Types of ovarian cancer
Ovarian epithelial cancer, the most common type of ovarian cancer, begins in the tissue that covers the ovaries. Less common - accounting for less than two percent of all ovarian cancers - are ovarian germ cell tumors that originate in the germ cells in the ovary. You may have also heard of ovarian low malignant potential tumors (OLMPT or LMP), a type of ovarian disease, yet they rarely become cancer.
Signs and symptoms of ovarian cancer
In its early stage, ovarian cancer may not cause any discomfort or present any other symptoms. In most cases, it’s not until the cancer is advanced that symptoms appear. These include:
- Pain, swelling, or feeling of pressure in the abdomen
- Heavy or irregular vaginal bleeding, especially after menopause
- Clear, white, or bloody-colored vaginal discharge
- A lump in the pelvic area
- Gas, bloating, constipation, or other gastrointestinal issues
While these can also be indications of other, non-cancer-related issues, symptoms that do not go away on their own or get worse should be evaluated by a healthcare professional.

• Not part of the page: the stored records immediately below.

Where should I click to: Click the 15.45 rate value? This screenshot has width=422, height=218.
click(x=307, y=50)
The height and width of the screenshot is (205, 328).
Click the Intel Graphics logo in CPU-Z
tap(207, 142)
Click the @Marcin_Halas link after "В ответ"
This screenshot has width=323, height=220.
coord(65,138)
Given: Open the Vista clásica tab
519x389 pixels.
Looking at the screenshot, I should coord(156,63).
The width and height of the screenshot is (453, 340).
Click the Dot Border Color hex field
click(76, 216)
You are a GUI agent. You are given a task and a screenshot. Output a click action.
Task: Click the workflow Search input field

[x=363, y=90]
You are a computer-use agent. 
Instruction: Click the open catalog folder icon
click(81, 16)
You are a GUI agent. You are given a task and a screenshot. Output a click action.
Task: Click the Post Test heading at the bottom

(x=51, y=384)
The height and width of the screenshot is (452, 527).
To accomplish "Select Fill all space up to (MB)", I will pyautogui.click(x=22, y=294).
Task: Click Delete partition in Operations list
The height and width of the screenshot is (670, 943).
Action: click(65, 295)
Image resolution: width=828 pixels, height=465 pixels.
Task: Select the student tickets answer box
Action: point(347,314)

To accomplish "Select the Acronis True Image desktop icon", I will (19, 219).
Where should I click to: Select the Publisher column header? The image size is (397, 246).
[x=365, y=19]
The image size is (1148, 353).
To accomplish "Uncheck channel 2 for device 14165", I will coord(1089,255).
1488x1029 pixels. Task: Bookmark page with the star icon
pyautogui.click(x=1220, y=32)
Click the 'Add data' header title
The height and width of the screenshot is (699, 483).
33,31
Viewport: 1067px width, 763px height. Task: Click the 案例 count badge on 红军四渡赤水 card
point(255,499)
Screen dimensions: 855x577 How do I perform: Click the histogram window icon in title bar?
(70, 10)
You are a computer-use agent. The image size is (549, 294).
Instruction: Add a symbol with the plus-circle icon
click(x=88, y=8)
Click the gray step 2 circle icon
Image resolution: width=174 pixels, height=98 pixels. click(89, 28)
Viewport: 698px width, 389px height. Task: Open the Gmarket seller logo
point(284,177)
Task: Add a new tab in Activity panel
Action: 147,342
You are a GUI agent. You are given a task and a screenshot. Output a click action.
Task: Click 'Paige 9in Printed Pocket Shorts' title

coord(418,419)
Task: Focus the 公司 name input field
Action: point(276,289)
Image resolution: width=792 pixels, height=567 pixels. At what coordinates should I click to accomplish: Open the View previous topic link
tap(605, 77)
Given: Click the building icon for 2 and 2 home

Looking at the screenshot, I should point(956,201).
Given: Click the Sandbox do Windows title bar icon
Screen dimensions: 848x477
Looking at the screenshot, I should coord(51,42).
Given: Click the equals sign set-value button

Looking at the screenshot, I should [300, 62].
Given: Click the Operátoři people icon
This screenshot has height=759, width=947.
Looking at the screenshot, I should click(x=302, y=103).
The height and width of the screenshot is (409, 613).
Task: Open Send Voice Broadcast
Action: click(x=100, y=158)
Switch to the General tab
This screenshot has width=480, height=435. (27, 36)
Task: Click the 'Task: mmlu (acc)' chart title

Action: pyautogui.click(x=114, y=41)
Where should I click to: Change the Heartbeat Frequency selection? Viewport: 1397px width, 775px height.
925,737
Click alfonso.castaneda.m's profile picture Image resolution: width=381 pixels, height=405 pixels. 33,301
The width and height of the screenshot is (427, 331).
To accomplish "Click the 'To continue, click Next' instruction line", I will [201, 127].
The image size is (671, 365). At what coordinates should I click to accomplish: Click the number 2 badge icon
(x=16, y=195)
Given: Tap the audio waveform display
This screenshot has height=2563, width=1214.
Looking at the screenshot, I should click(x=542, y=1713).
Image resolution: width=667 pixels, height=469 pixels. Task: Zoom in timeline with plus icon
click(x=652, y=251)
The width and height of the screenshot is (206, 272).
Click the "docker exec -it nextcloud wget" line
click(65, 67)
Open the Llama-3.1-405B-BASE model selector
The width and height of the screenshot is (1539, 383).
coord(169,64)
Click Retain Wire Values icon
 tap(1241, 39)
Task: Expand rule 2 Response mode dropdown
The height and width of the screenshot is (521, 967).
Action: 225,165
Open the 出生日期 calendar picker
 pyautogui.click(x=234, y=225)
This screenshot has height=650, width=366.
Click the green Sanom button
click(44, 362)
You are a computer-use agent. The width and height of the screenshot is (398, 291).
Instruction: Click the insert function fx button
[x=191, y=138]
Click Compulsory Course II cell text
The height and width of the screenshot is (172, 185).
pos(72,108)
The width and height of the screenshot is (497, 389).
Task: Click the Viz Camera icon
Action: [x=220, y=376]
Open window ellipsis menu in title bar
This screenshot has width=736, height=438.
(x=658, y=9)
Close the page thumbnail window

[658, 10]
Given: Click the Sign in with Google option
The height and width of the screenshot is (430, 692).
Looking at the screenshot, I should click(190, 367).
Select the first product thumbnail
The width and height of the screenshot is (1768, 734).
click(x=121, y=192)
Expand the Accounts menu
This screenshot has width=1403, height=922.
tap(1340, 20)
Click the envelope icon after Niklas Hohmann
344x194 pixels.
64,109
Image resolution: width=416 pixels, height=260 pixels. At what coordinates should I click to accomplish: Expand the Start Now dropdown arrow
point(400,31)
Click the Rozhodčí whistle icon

Risk factors for ovarian cancer
Risk factors for ovarian cancer include:
- Age, with most developing ovarian cancer post-menopause
- Obesity - a body mass index of at least 30
- Having the first full-term pregnancy after age 35 or never carrying a pregnancy to term
- Use of the fertility drug clomiphene citrate (Clomid) for longer than one year
- Use of androgen or use of estrogens after menopause
- A family history of ovarian cancer (mother, sister, daughter, or multiple family members on either the mother's or father's side)
- A family history of other types of cancer such as colorectal and breast cancer
- The presence of certain genetic mutations, such as mutations in BRCA1 and BRCA2 or genes linked to hereditary nonpolyposis colorectal cancer (HNPCC or Lynch syndrome)
- Use of talcum powder (not cornstarch powder) in genital area
Diagnostic tests for ovarian cancer
Ovarian cancer can be detected using tests such as a pelvic exam, transvaginal ultrasound (TVU), and CA-125 assay.
The TVU and CA-125 are recommended tests for high-risk women, although research has shown that these tests do not necessarily reduce the number of deaths from the disease. Clinical trials of screenings to identify ovarian cancer at an earlier stage continue to be conducted; however, there is no simple and reliable way to screen for ovarian cancer at this time.
It is important to know that the information in this post, including Sarah Cannon’s recommendations for screening, is accurate as of the publishing date.